Отпив, Учитель попросил всех сесть, а сам, против всякого приличия, продолжил говорить, стоя один.
…За весь день не было сказано ни одной притчи.
…Куда делось время — непонятно.
Наконец, Учитель оглянулся и сел: солнце за спиной уже посматривало на лёгкие облака по горизонту — за какое бы скрыться. Подозвал притихших «детей». Указал им на народ, который и не думал расходиться.
— В Царстве Божием могут быть голодные?
— ??
— Тогда дайте им есть.
— Рабби! Сам сказал — «ничего не берите!». Да хоть бы и взяли…
— Совсем ничего нет?
Вспоминающим своё недавнее хвастовство, им и самим очень хотелось что-то сделать. Но как?
— До Вифсаиды и обратно — час по воде… — подумал вслух Иаков Зеведеев.
— Да будь у нас хоть двести драхм — к ночи хлеба и по домам не наберёшь столько, — мрачно отозвался Иуда.
— У нас правда совсем ничего нет? — спросил Учитель у собравшихся в грустный кружок и весело посмотрел на Марфу. Та вздохнула и, усмехнувшись, опустила голову.

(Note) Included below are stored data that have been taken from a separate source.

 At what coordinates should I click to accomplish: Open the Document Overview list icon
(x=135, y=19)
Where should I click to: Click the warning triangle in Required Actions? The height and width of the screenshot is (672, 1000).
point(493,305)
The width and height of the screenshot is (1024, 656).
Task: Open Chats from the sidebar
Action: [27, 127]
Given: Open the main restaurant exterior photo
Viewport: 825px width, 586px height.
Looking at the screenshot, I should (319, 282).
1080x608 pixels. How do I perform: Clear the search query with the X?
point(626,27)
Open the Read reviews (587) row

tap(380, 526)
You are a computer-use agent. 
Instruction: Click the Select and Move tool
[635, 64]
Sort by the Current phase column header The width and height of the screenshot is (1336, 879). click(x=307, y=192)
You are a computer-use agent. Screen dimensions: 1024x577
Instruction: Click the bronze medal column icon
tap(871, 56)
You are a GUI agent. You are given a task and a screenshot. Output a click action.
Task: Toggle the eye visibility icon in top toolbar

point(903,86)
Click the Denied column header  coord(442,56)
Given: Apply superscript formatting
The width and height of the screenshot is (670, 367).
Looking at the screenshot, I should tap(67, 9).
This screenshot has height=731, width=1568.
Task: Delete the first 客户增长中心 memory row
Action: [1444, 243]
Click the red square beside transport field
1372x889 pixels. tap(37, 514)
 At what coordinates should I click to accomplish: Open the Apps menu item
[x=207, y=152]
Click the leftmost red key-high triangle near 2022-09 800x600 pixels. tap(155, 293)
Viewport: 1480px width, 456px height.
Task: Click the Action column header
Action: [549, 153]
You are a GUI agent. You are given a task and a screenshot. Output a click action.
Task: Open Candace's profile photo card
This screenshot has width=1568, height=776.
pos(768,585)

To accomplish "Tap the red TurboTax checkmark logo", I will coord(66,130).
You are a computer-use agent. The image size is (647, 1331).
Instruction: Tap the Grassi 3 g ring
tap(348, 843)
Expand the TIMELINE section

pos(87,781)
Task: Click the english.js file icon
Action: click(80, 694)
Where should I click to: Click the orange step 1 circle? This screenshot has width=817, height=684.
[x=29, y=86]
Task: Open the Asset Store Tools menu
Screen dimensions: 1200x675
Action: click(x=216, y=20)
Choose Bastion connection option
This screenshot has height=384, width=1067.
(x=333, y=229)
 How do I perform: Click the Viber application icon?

— Неси быстро! А вы рассадите всех грядками.
— Как ?!
— Грядками-грядками! В десять грядок — пять справа, пять слева. Проход посередине — два шага, и между грядками — два шага.
…Живой огород ещё высаживался, когда Марфа принесла из лодки небольшой, видавший виды кожаный мешок — хранилище еды, которую Пётр и Андрей со товарищи обычно брали на одну ловлю.
Когда все расселись, Учитель встал, и, взяв мешок за дно, у всех на глазах вытряхнул содержимое на траву: пять больших лепёшек и две сухие солёные рыбёшки в ладошку. Забытая в мешке, местная рыбацкая солонка ощутимо добавила хлебу родной запах. Затем Учитель поднял первую лепёшку, взял в две руки, улыбнулся и — переломил пополам. Так же разломил и остальные. Призвал учениц:
— Раздайте не спеша, по очереди, каждому крайнему в проходе.
…Первым в ближайшей левой оказался старый вифсаидский законоучитель. Он отщипнул кусочек, остальное тут же передал соседу. Потом сам достал маленькую лепешку и обошёлся с ней точно так же. Сосед, получивший уже две начатых, не задумываясь, сделал то же самое, добавив третью. По мере раздачи и на других грядках пошло в том же духе. Присевшие было ученики встали как один, не сводя глаз с невиданной трапезы.
Их Рабби сидел, обхватив колени, и смотрел вниз, на траву.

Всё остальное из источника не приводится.